Si mise una cuffia sulle orecchie, abbassò una levetta, e d'improvviso emise un grido acutissimo; fece appena in tempo a spegnere l'interruttore con un gesto convulso, poi si accasciò sullo sgabello esanime.
- Thomas! Thomas! - gridarono i due uomini; Danny premette il tasto universale d'allarme, poi si chinò sul tecnico del suono. - Che cosa diavolo è successo? - esclamò afferrando la cuffia. - È stato il nastro a ridurlo così? Cosa mai... -
- No! No, Danny, non farlo! - lo pregò Sheperd col cuore in gola, poi ordinò ai presenti: - Preparate delle cavie animali, e fate ascoltare loro quel maledetto nastro... ma solo a loro! Nessun umano dovrà ascoltarlo fino a nuovo ordine! -
Tre ore dopo il capitano si trovava nel suo ufficio insieme con gli agenti Danny Josephson, Seira Knightley e Andrew Carter, mentre le fatine attendevano in una saletta poco distante; tutti e quattro avevano i visi scuri. - Morte cerebrale - disse. - Poveraccio - sentenziò Carter sputando in terra.
- Come è possibile? - mormorò Danny ancora incredulo. - Voglio dire, tutti noi abbiamo dialogato tranquillamente con loro, le abbiamo sentite parlare, e non ci è mai accaduto nulla... Anche gli animali con cui hanno interagito hanno ascoltato la loro voce senza alcun danno... -
- Siamo sicuri che Thomas Whitmore non abbia avuto un ictus, o un malore di altro genere? - domandò Seira. - E le cavie, hanno riportato danni? -
- Gli stessi danni - confermò il suo superiore, - e Thomas era sanissimo: non beveva, non fumava, non era sovrappeso, non aveva il cancro né problemi cardiaci, e si sottoponeva periodicamente a screening come tutto il personale del Servizio - . Incrociò le braccia e continuò: - No, non esistono ipotesi alternative: è stato quel nastro a bruciargli il cervello... e io credo di aver compreso il motivo -
- E qual è, capo? - fece Andrew Carter.
- Noi siamo esseri viventi - spiegò il caposezione, - anche gli animali sono esseri viventi. Sappiamo già che ogni essere vivente ascolta la voce delle fate nel proprio linguaggio... ma come la “intende” un registratore, che è un oggetto inanimato? Un registratore non ha una lingua nativa; perciò possiamo presumere che ciò che è stato inciso su quel nastro sia la voce “originale” di Glitter, la voce di una fata al di là di ogni precomprensione umana o animale -
- Vuole dire... che la voce registrata delle fate è come quella delle mitiche Sirene, che facevano impazzire i marinai con il loro canto? - mormorò l'agente Knightley.
- Per il momento - sospirò Sheperd - atteniamoci a questa conclusione ipotetica ma probabile, e regoliamoci di conseguenza.
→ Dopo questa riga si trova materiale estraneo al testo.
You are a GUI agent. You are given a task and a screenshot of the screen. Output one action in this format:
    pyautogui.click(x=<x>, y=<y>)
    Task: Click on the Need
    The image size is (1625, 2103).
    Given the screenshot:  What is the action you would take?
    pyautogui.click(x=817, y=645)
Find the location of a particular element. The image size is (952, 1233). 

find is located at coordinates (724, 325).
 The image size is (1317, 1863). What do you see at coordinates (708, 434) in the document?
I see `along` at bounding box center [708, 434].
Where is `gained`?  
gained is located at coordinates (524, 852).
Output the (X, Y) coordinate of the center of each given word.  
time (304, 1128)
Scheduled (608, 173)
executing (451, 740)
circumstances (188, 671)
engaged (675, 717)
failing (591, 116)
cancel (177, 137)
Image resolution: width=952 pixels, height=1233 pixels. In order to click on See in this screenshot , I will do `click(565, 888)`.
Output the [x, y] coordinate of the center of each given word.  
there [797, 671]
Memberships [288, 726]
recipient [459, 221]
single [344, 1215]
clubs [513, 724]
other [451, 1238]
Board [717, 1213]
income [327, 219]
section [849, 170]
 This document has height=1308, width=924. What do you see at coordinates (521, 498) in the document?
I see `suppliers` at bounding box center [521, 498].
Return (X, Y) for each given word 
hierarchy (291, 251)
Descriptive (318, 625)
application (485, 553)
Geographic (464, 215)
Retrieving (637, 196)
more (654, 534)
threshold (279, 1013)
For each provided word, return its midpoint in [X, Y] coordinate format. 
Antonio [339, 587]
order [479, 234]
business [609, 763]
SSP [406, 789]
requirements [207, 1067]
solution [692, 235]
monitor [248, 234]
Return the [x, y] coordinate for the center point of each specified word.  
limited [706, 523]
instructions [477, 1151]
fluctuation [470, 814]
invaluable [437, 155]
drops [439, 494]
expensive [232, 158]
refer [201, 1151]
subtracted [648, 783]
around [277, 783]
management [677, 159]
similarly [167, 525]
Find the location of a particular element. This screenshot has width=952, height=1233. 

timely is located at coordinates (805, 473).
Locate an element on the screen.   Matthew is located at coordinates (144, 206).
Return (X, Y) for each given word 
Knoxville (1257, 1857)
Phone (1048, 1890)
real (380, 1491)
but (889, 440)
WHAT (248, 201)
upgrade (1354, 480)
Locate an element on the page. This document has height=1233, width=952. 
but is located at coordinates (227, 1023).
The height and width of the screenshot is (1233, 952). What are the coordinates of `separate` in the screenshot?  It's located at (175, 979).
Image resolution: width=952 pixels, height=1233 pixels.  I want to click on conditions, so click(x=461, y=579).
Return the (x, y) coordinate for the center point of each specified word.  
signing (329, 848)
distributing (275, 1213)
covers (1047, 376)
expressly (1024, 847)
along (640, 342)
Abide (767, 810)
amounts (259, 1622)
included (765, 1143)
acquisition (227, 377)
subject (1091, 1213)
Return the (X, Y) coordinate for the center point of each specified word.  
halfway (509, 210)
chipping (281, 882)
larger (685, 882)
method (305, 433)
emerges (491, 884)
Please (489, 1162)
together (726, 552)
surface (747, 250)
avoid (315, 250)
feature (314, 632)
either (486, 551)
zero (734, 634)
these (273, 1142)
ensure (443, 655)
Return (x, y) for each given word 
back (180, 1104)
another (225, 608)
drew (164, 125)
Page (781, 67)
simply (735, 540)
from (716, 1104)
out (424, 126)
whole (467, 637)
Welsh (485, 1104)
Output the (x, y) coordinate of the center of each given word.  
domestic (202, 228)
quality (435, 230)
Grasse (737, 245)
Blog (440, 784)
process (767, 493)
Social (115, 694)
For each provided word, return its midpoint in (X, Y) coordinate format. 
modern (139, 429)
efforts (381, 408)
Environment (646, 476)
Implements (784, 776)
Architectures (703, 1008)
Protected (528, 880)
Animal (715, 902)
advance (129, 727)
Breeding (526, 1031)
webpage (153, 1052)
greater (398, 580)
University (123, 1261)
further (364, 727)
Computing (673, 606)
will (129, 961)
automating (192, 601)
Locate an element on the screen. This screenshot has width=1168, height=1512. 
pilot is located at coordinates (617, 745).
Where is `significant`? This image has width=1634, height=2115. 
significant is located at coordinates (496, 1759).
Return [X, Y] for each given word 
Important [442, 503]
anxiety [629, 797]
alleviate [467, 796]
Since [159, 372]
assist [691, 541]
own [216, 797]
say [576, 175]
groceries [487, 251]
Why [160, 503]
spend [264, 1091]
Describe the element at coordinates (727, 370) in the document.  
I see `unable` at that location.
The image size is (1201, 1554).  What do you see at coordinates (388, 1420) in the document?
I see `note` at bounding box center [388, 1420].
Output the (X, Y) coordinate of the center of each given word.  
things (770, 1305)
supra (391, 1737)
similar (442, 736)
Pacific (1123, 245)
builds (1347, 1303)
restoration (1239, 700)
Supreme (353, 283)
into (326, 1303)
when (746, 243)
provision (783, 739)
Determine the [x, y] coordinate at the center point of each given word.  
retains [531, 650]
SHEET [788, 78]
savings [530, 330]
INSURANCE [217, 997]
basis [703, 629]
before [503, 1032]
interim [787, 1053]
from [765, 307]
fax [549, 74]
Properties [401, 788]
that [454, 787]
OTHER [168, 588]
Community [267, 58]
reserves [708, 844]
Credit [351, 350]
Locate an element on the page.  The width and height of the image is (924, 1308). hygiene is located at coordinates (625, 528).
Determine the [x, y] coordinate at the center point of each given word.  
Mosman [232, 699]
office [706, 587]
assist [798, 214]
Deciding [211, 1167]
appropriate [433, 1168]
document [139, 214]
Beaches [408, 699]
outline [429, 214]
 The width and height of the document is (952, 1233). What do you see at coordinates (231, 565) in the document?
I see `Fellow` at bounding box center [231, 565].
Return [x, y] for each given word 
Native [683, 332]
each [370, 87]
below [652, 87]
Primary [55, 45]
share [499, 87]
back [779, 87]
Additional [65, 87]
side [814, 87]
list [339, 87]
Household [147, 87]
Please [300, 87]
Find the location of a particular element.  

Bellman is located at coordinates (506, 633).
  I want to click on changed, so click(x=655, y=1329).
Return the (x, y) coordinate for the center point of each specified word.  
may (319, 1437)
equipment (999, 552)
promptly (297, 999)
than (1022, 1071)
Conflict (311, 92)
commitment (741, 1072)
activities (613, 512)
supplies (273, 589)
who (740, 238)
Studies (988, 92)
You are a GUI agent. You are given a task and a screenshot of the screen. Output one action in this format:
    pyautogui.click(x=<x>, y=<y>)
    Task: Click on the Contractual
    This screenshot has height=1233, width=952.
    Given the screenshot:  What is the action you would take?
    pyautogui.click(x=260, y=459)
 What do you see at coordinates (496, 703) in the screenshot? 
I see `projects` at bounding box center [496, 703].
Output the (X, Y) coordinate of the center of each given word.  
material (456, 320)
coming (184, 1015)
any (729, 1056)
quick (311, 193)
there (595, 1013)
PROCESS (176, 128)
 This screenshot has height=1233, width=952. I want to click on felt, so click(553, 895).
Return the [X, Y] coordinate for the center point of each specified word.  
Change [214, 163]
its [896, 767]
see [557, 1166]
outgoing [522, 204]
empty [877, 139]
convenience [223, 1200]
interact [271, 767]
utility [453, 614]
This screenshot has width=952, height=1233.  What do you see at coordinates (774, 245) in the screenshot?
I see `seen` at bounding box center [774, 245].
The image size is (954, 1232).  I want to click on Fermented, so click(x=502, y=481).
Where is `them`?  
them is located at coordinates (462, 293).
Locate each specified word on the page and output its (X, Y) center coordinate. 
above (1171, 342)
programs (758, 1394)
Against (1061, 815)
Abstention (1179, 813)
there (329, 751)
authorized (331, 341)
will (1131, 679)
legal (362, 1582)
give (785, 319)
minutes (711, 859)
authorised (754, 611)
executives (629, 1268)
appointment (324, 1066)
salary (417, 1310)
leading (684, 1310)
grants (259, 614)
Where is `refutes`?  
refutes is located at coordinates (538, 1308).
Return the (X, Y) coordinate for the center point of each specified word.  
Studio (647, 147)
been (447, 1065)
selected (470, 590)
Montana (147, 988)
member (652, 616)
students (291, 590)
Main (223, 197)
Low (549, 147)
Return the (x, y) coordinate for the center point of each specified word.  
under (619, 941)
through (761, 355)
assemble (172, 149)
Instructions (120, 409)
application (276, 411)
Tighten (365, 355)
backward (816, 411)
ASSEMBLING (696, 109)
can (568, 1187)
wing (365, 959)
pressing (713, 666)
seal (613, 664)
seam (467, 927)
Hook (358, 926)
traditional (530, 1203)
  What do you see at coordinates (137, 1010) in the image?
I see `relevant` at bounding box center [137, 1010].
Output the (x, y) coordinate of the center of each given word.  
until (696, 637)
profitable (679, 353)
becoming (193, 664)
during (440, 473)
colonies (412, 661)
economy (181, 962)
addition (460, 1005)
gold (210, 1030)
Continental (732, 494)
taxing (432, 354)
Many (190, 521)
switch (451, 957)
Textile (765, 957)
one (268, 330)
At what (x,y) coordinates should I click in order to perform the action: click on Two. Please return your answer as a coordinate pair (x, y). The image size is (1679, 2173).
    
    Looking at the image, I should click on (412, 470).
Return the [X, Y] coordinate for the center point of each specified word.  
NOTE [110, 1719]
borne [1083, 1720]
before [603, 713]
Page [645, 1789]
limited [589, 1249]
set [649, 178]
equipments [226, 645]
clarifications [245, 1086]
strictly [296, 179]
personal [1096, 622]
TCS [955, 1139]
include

Fino a quando non avremo prove in contrario, evitate di registrare le voci delle vostre partner quando interrogate i sospettati. Ovviamente quanto ci siamo detti qui dentro deve restare riservato -
- Se quelle hanno un udito finissimo come dicono i dottori - bofonchiò l'agente Carter - a quest'ora ci avranno già sentito -
- Tu mi sottovaluti, Carter - disse il capitano con aria soddisfatta dopo aver dato l'ennesima occhiata alla luce rossa sul suo display. - Gli uffici di vertice del Servizio, come questo, dispongono di un apparato anecoico di ultima generazione. Non si accorgerebbero di nulla neppure se qui dentro esplodesse una bomba atomica -
Mentre gli agenti si congedavano Sheperd fece cenno a Danny di restare, poi accese l'interfono: - Jacqueline, dica a Oaky di entrare - fece rivolto alla sua fidata segretaria. - Acqua in bocca - sussurrò al giovane.
- Agente Oaky presente, signore - esclamò la fatina dalla pelle ambrata salutando militarmente e appollaiandosi sulla spalla del suo partner. - Ha una missione da affidarci? Sarebbe ora, sto cominciando ad annoiarmi... -
- Tu mi leggi nel pensiero, mia cara - rispose il caposezione. - I nostri cugini d'Oltreoceano ci hanno segnalato una cellula di Al Qaeda a Rio de Janeiro... e voi siete le persone giuste per neutralizzarla. Oltretutto, questo sarà un battesimo del fuoco per la nostra controspia al servizio segreto di Sua Maestà - ridacchiò.
- Dell'Umanità, capitano... al servizio segreto dell'Umanità - precisò la fatina.